# Exercise requirements
Skip the pictures. Return exactly the lines from the one containing "Screen dimensions: 738x702" through the end of the entries below.
**** Supplied records ****
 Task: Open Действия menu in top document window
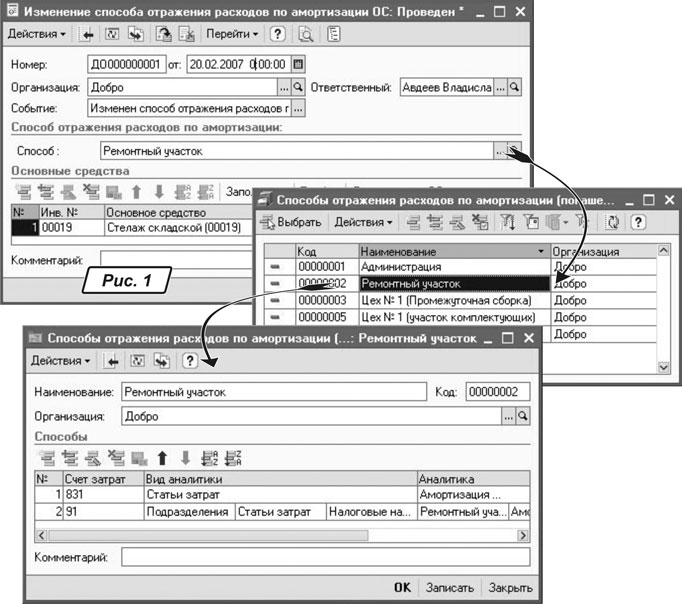37,34
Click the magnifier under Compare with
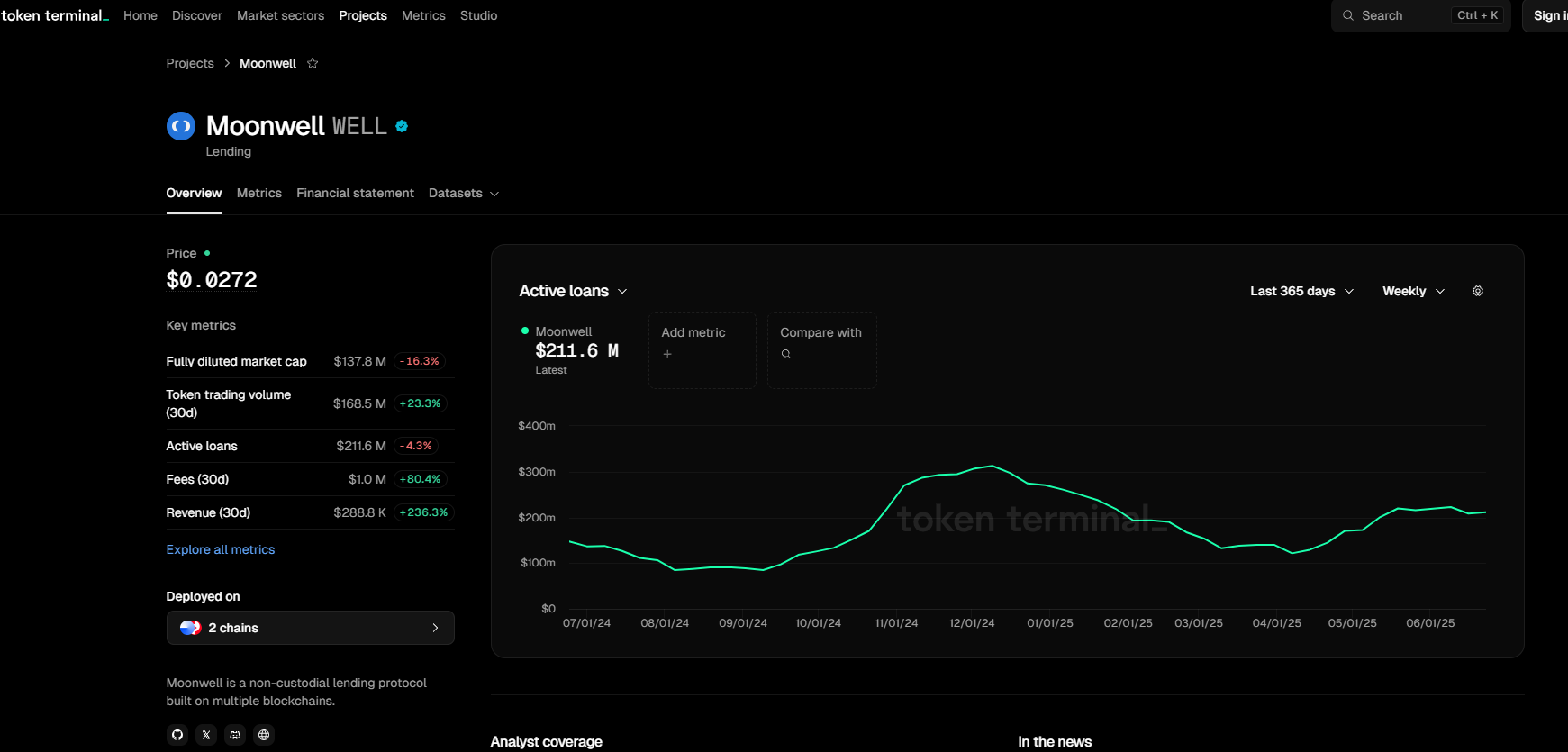Viewport: 1568px width, 752px height. pos(786,354)
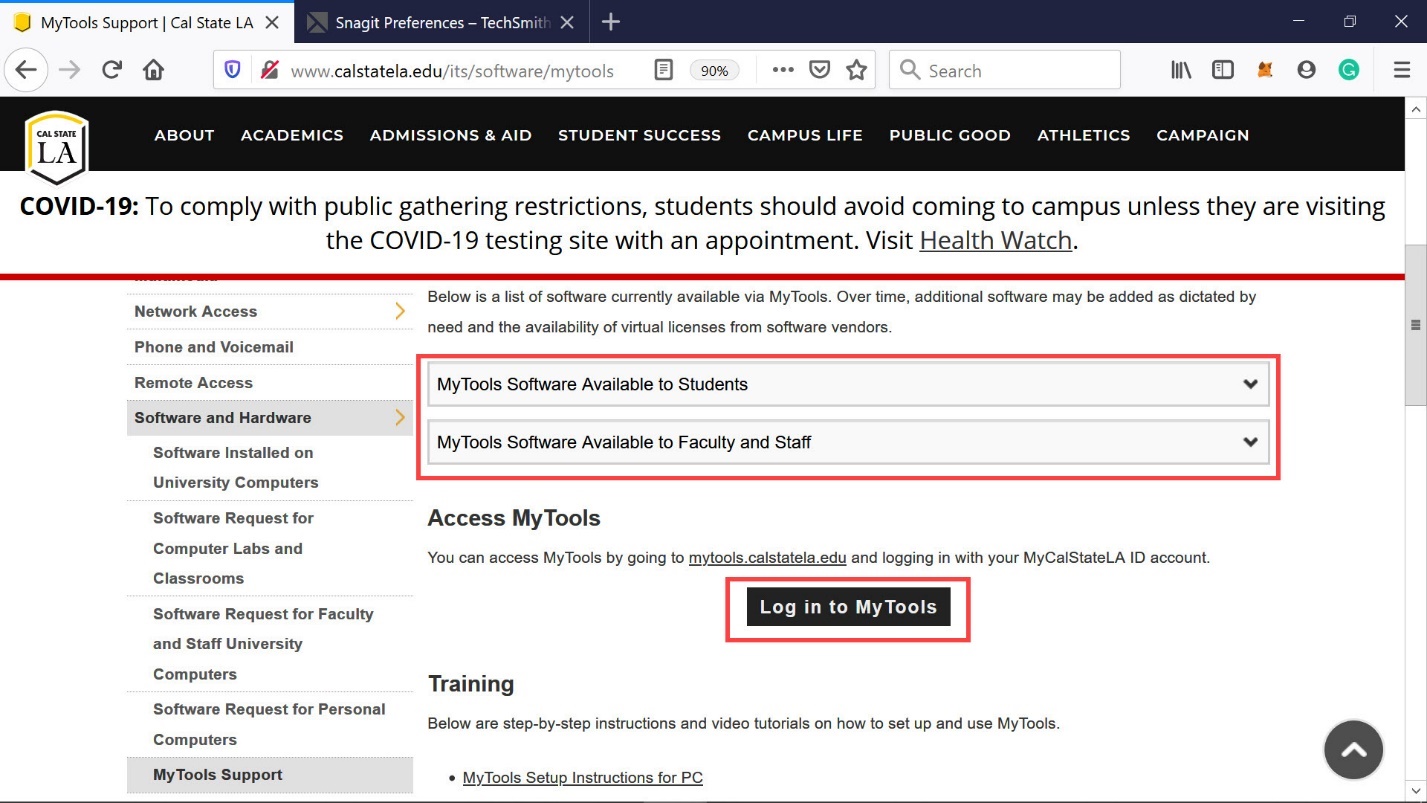Click the Cal State LA logo

tap(56, 147)
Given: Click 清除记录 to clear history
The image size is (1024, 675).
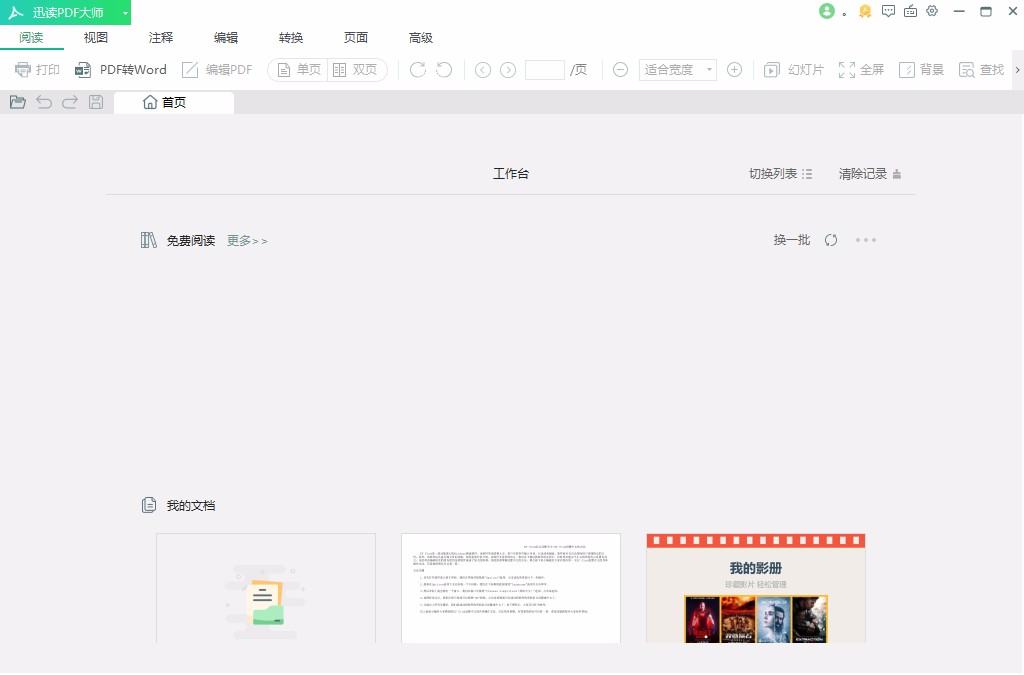Looking at the screenshot, I should [863, 173].
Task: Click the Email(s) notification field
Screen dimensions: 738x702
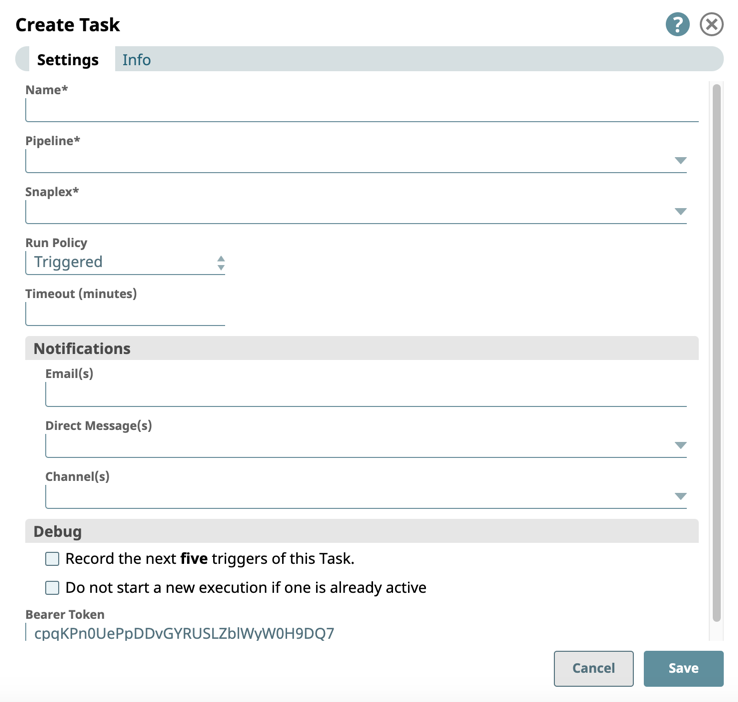Action: point(365,394)
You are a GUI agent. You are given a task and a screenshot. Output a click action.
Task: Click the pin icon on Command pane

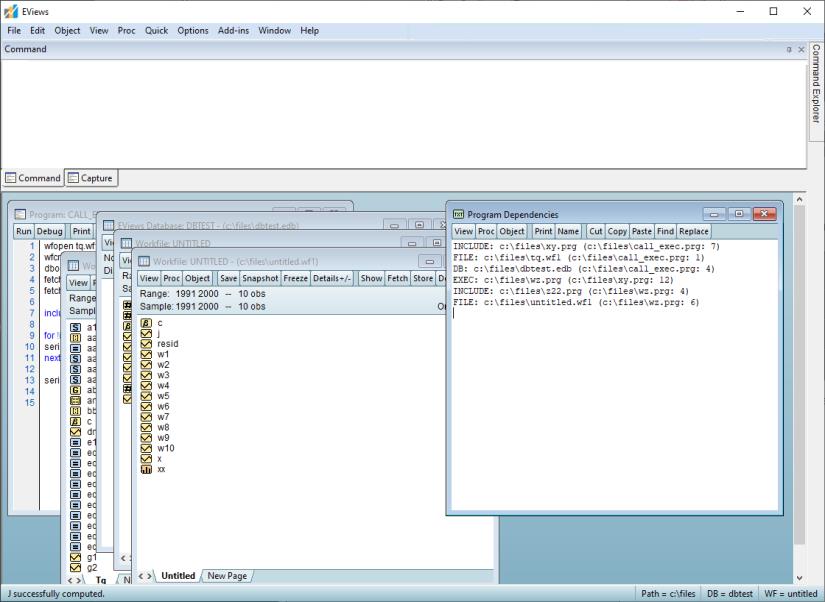(788, 49)
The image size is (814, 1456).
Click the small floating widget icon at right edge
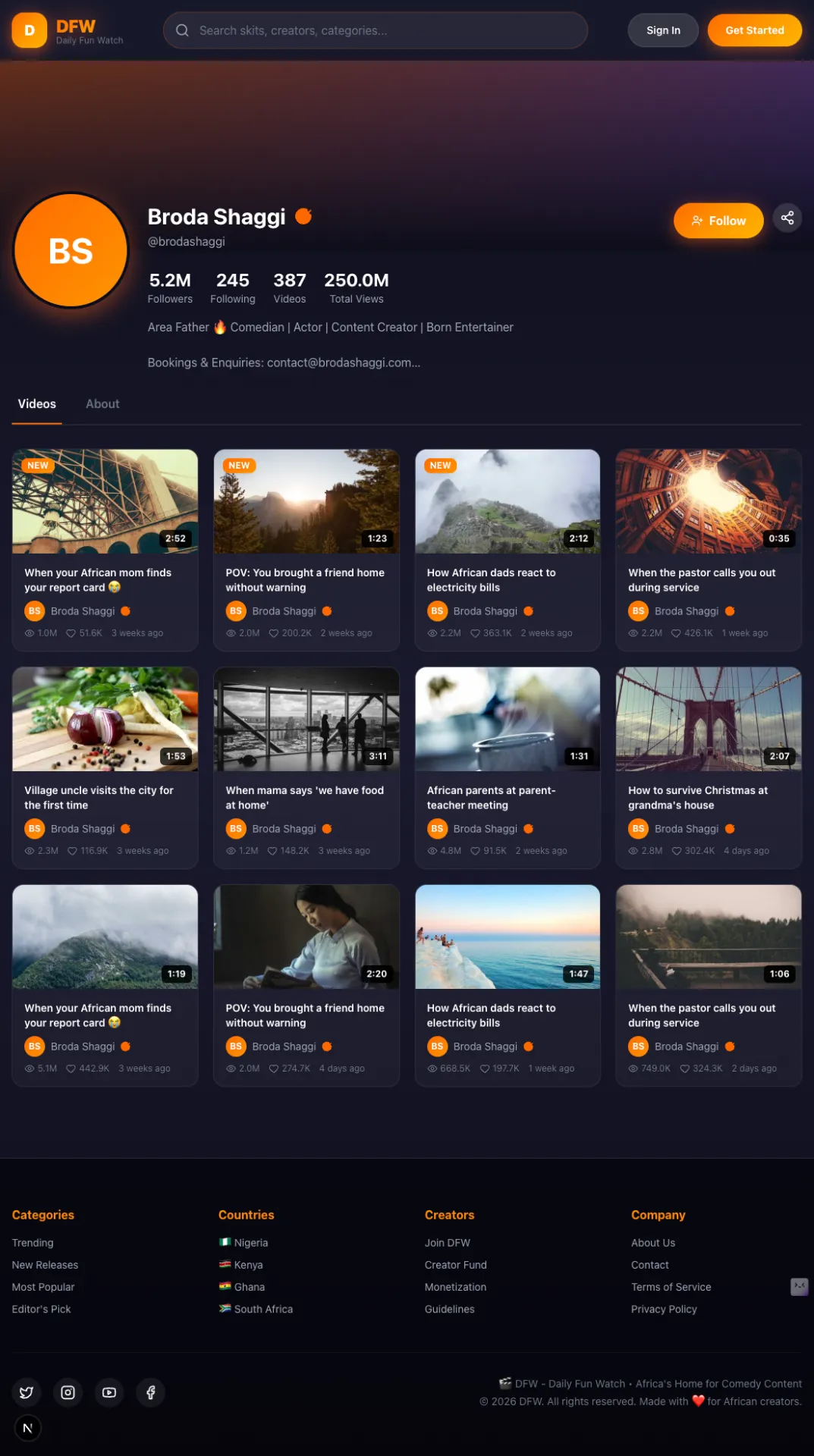coord(799,1286)
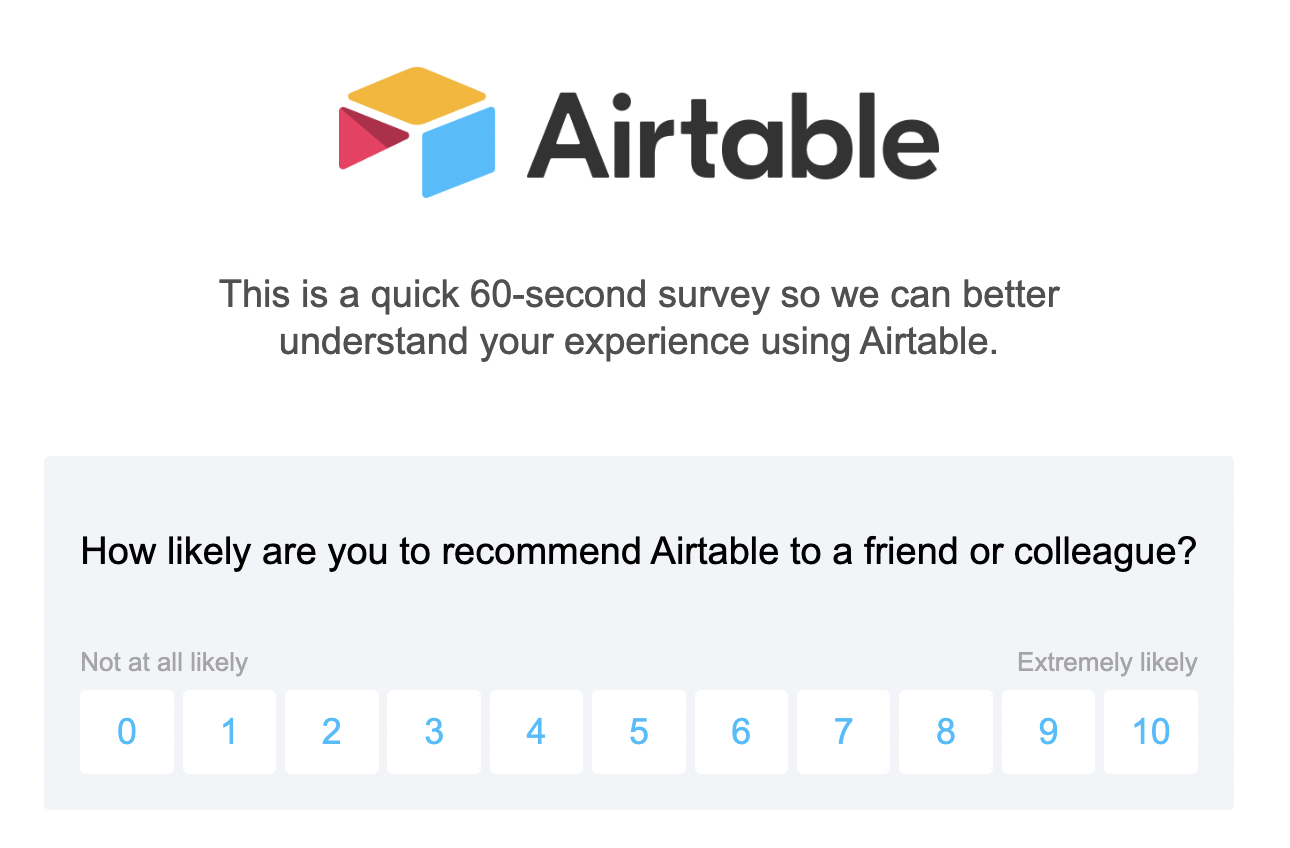Click the recommendation question heading
Image resolution: width=1290 pixels, height=848 pixels.
(x=638, y=550)
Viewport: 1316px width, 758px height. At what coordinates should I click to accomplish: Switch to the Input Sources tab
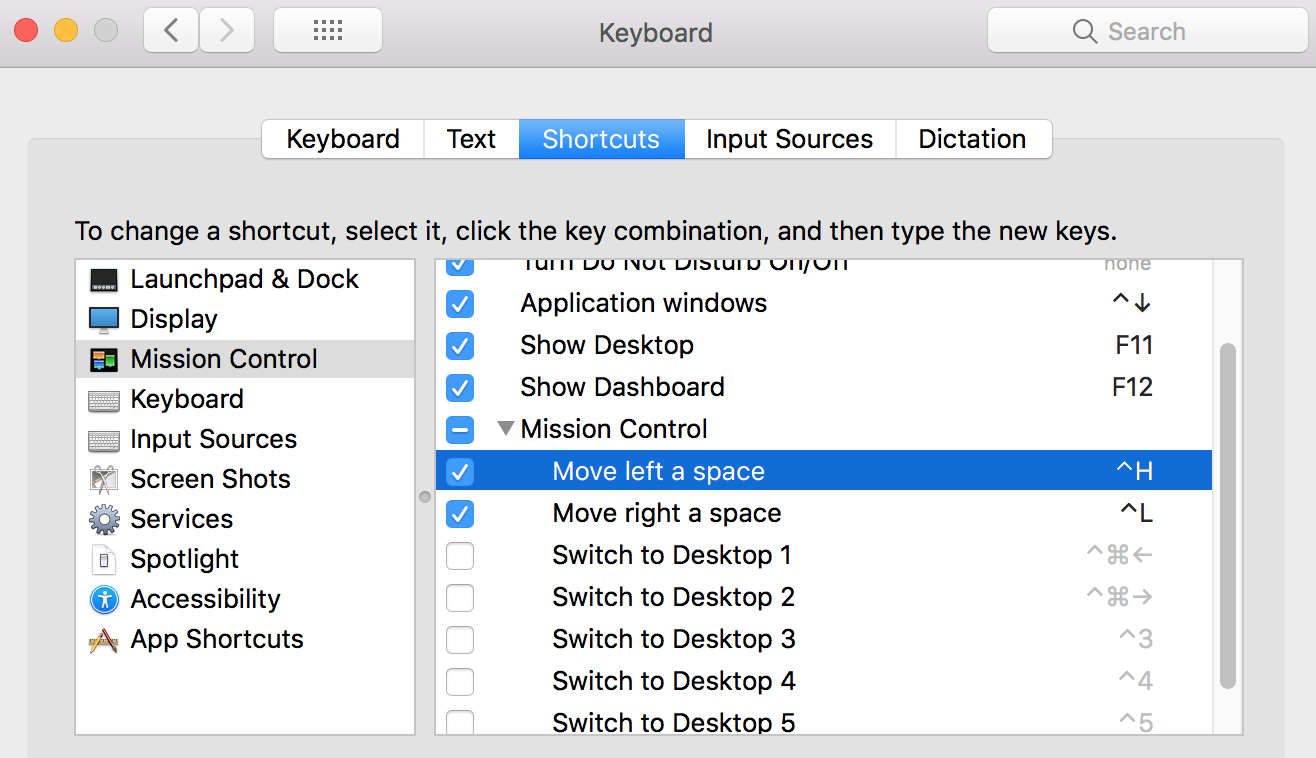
****
# Solution
Screen dimensions: 738x702
Action: point(365,394)
You are a GUI agent. You are given a task and a screenshot. Output a click action.
Task: Click the pin icon on Command pane

(788, 49)
The image size is (814, 1456).
Click the small floating widget icon at right edge
coord(799,1286)
Click the recommendation question heading
Image resolution: width=1290 pixels, height=848 pixels.
(x=638, y=550)
Viewport: 1316px width, 758px height. At what coordinates should I click to accomplish: Switch to the Input Sources tab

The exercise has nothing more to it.